Christ Church is Grade II listed building standing in a prominent position on the west side of Gipsy Hill immediately north of its junction with Highland Road. The church that was consecrated in 1867 was designed by John Giles of Giles, Gough and Trollope. A large ragstone edifice with slated roofs, it consisted of a nave, aisles and a short apsidal chancel. Only 40 feet of the tower were included at that stage. Further building work in 1889 completed the tower and added a vestry and porch. The building was listed as of special architectural or historic interest in 1981 and the description on the English Heritage website relates to its condition at that time.

The majority of the Victorian building was destroyed by fire in 1982, almost the only fabric remaining from the 19th century being the tower. A new church building, designed by Brian Drury, was erected on the cleared site, providing a hexagonal worship area that connects directly to an entrance lobby and to the Goodliffe Hall, a 1960s structure that also survived the conflagration.

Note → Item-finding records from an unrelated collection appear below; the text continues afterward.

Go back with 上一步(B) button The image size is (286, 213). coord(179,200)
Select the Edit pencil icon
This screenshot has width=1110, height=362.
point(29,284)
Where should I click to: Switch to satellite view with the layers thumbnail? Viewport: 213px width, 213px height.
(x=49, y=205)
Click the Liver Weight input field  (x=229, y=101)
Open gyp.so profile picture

The new building is of reinforced concrete structure, with timber roof trusses and is entered from Highland Road.

The Victorian church tower is of four stages with a short pyramidical spire and angle turrets. Since the fire in 1982, it has been extended, supplied with a lift and converted into a very unusual detached house called “Highland Tower”. Because of its size and commanding position on the upper part of a steep hill, this tower is a notable landmark.